[Data extracted from a collection]
===

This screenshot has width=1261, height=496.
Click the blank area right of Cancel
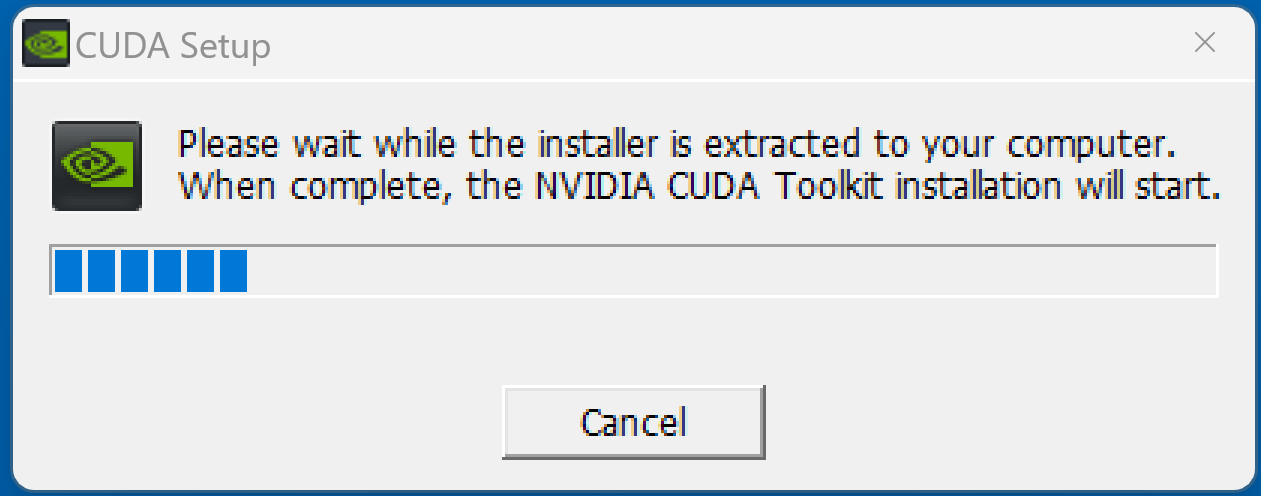pos(1000,422)
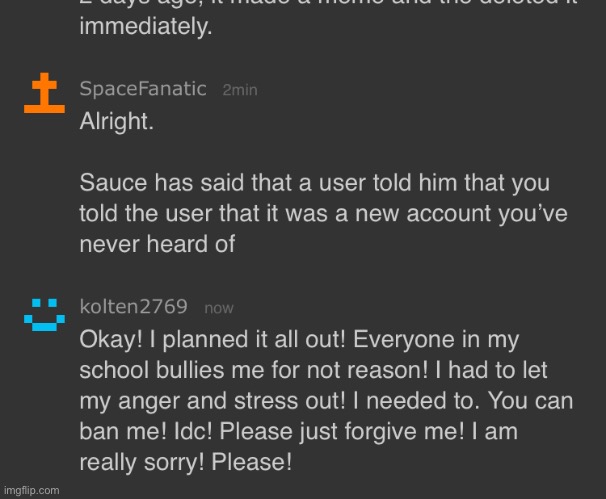606x499 pixels.
Task: Click the imgflip.com watermark
Action: point(31,490)
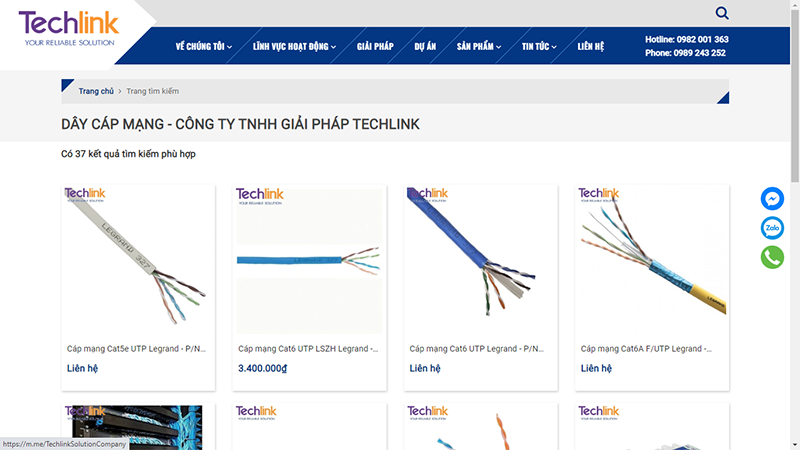Go home via the Techlink header logo
This screenshot has height=450, width=800.
(x=69, y=29)
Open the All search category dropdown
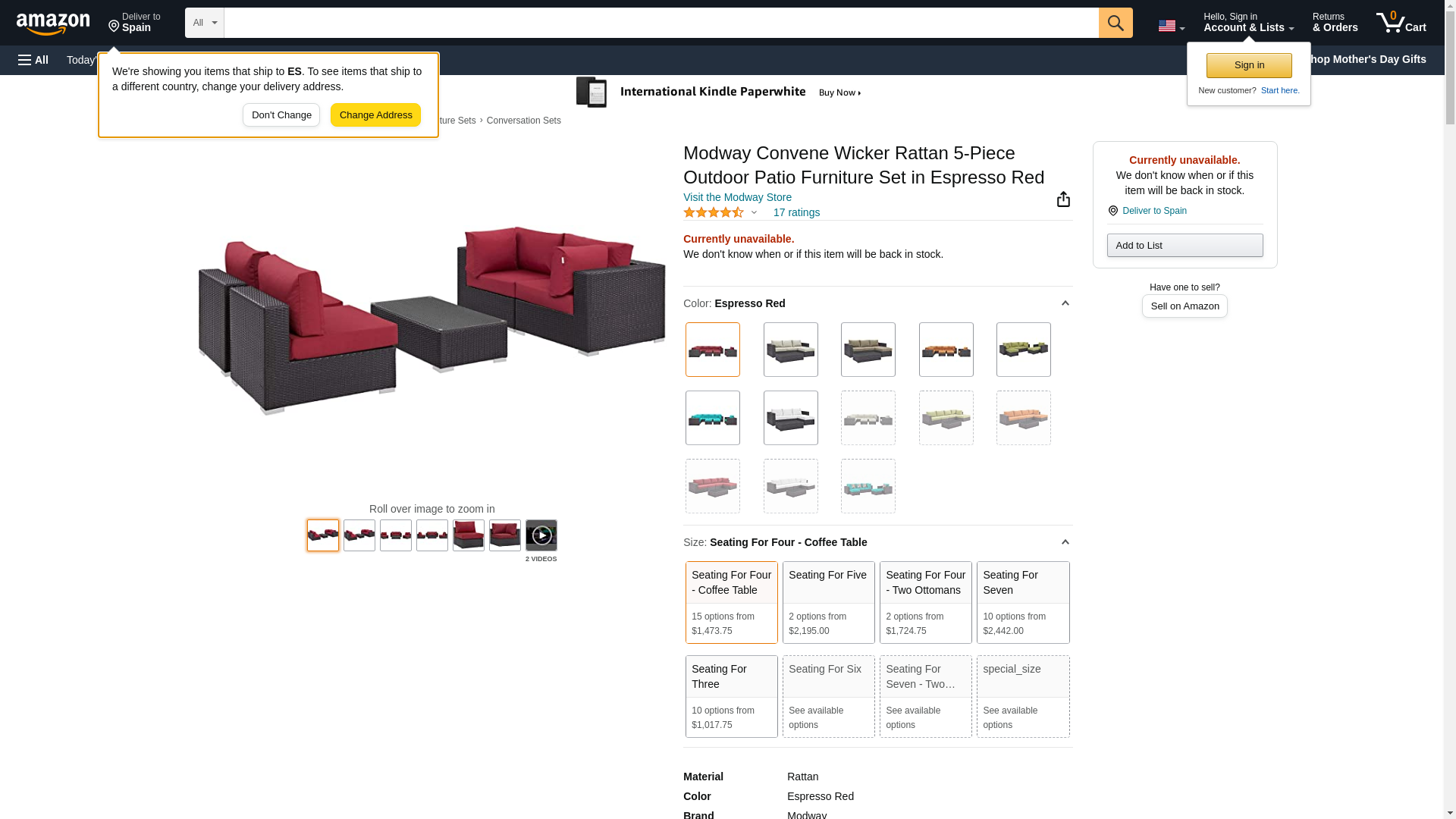Viewport: 1456px width, 819px height. point(204,23)
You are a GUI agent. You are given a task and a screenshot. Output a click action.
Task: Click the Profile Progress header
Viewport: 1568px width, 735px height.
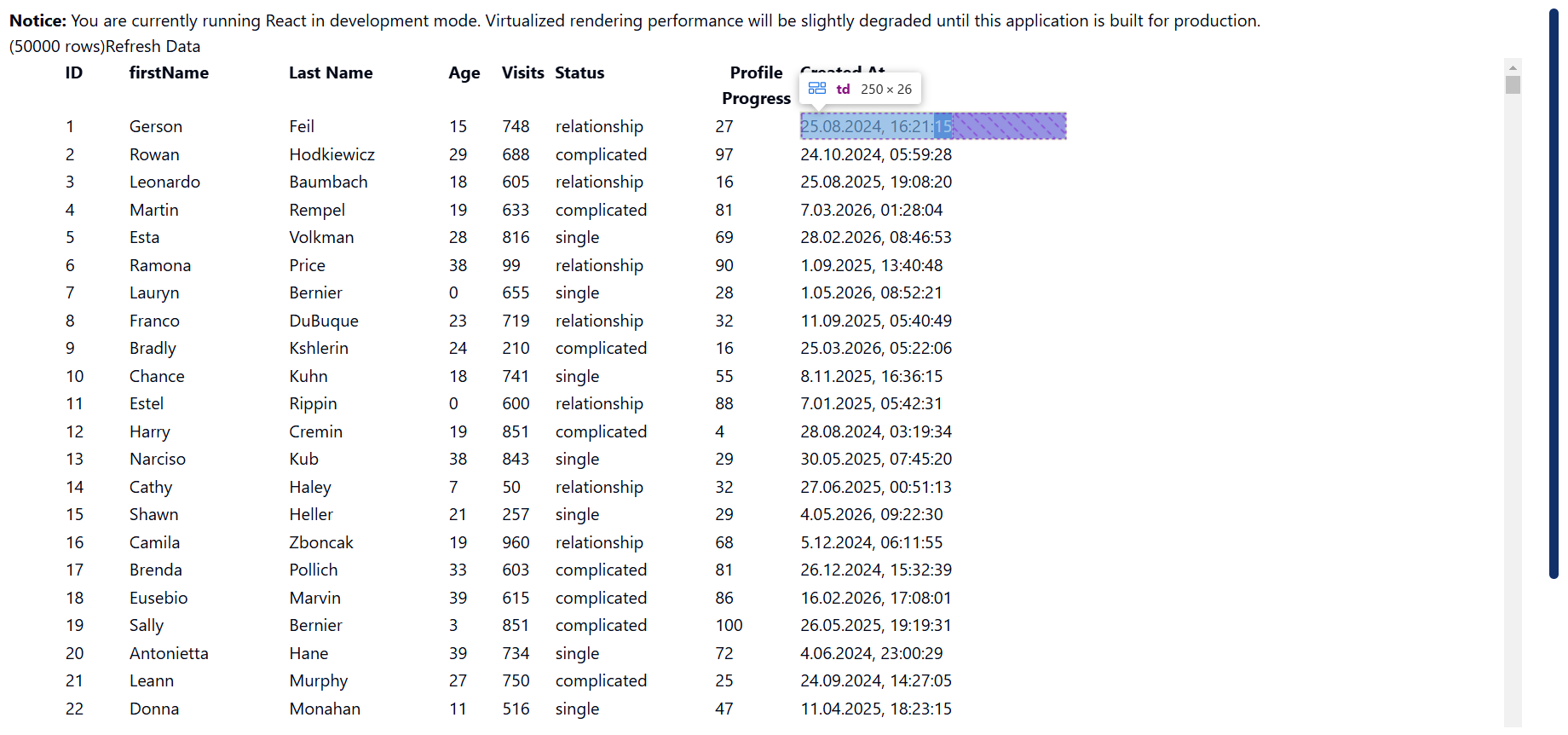click(x=756, y=85)
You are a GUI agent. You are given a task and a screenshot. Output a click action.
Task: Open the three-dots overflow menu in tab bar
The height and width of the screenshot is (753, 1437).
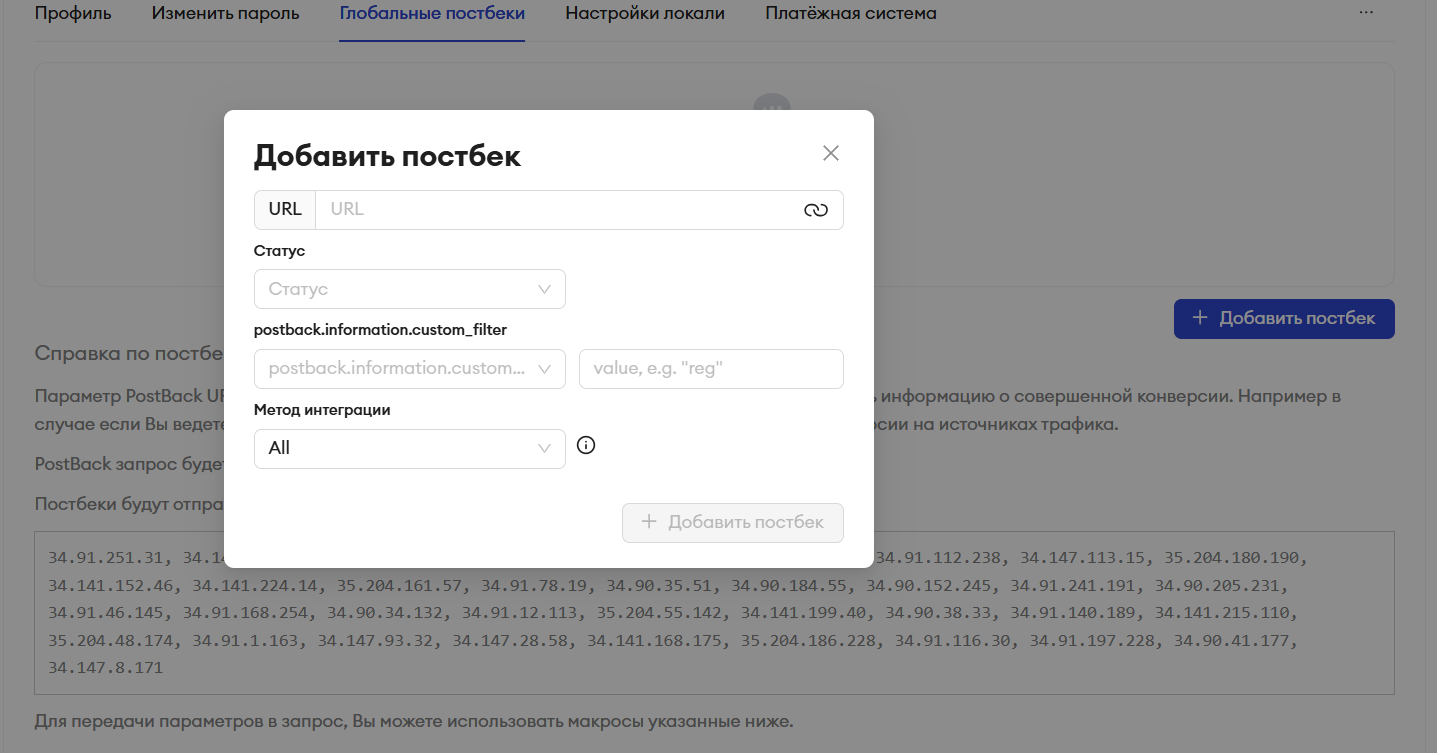pos(1366,13)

===

--- Exercise goal ---
The entries above are to be repeated in full, except for their pictures.

--- Response box ---
This screenshot has width=1261, height=496.
Click the blank area right of Cancel
pos(1000,422)
606x499 pixels.
Task: Click the imgflip.com watermark
Action: point(31,490)
Go home via the Techlink header logo
This screenshot has height=450, width=800.
(x=69, y=29)
Open the All search category dropdown
Viewport: 1456px width, 819px height. point(204,23)
You are a GUI agent. You are given a task and a screenshot. Output a click action.
Task: Click the Profile Progress header
Viewport: 1568px width, 735px height.
click(x=756, y=85)
You are a GUI agent. You are given a task and a screenshot. Output a click action.
Task: Open the three-dots overflow menu in tab bar
The height and width of the screenshot is (753, 1437).
pos(1366,13)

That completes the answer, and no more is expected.